● Selected text
== Segment start ==

Adolescent Health

An adolescent girl in Ghana. Photo credit: Liz Nugent

Adolescent Health

Globally, adolescents (age 10-19 years) make up 16% of the world’s population. But in some regions – notably sub-Saharan Africa – adolescents account for 23% of the population. This sizeable and important group has unique health needs that require targeted interventions and supportive health services.

Risk increasing behaviors – including tobacco, alcohol, and drug use – contribute to early death, disability, and illness. Both biological and social factors contribute to vulnerability in adolescence. The leading cause of death for 15- to 19-year-old girls globally is complications during pregnancy and childbirth. And social factors – including social pressure for early marriage, interpersonal violence, lack of education, and poverty – contribute to poor adolescent health outcomes. These include malnutrition, infectious diseases including HIV, and poor mental health.

A youth-led and multi-sectoral, coordinated response is crucial to improving adolescent health. Critical approaches include:

  • Involve adolescents in the design, implementation, and monitoring of activities and services;
  • Support civil society organizations and ministries of health to develop, modify, implement, and disseminate policies and guidelines that support best practices in adolescent health;
  • Use different channels to reach adolescents, such as private sector providers, mobile outreach, social media and digital platforms, pharmacies and drug shops, and peer groups;
  • Address provider bias and enrich providers understanding of adolescence;
  • Integrate services to offer comprehensive quality care; 
  • Support the collection of data disaggregated by age and gender; and
  • Address financial barriers to adolescent care-seeking.

== Segment end ==

● Extracted information
== Segment start ==

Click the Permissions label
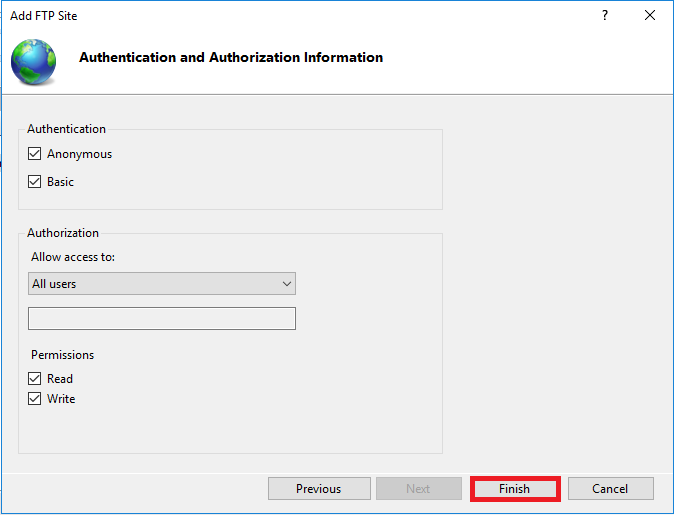The width and height of the screenshot is (674, 515). tap(62, 355)
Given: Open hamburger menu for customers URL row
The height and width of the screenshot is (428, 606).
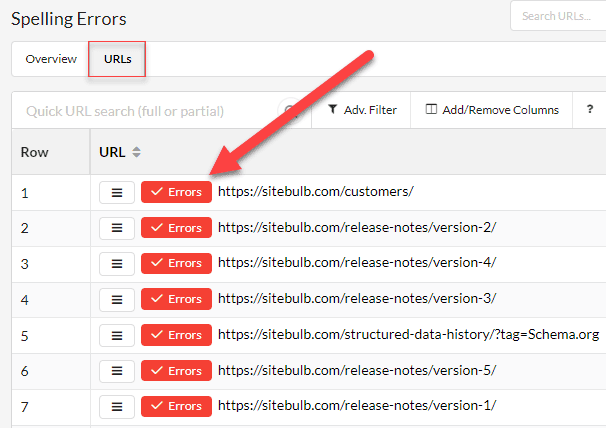Looking at the screenshot, I should coord(117,192).
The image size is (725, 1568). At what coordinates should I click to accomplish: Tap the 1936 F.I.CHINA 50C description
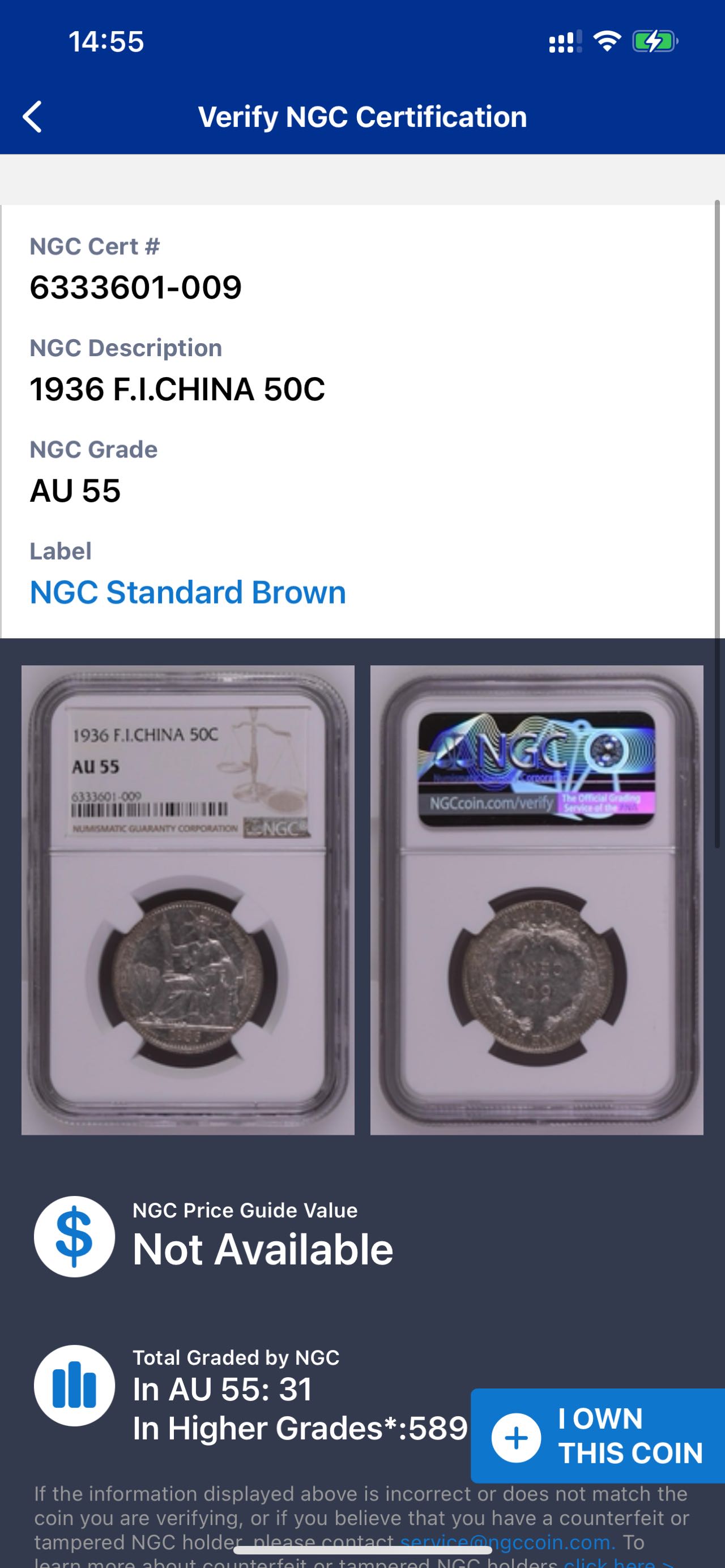click(177, 388)
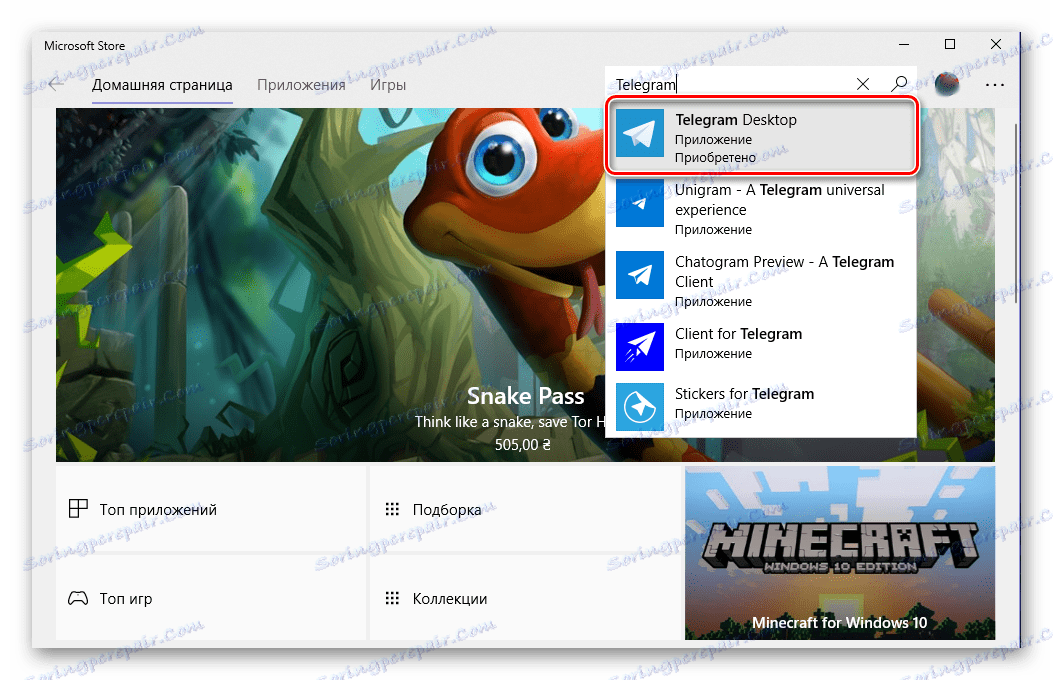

== Segment end ==

● Check your understanding
**a)** According to the adolescent health text, what is the leading cause of death for 15- to 19-year-old girls globally?
**b)** Copy the passage of the adolescent health text between "Globally, adolescents (age" and "poor mental health.", inclusive, without changing a word.

● Solution set
**a)** Complications during pregnancy and childbirth.

**b)**
Globally, adolescents (age 10-19 years) make up 16% of the world’s population. But in some regions – notably sub-Saharan Africa – adolescents account for 23% of the population. This sizeable and important group has unique health needs that require targeted interventions and supportive health services.

Risk increasing behaviors – including tobacco, alcohol, and drug use – contribute to early death, disability, and illness. Both biological and social factors contribute to vulnerability in adolescence. The leading cause of death for 15- to 19-year-old girls globally is complications during pregnancy and childbirth. And social factors – including social pressure for early marriage, interpersonal violence, lack of education, and poverty – contribute to poor adolescent health outcomes. These include malnutrition, infectious diseases including HIV, and poor mental health.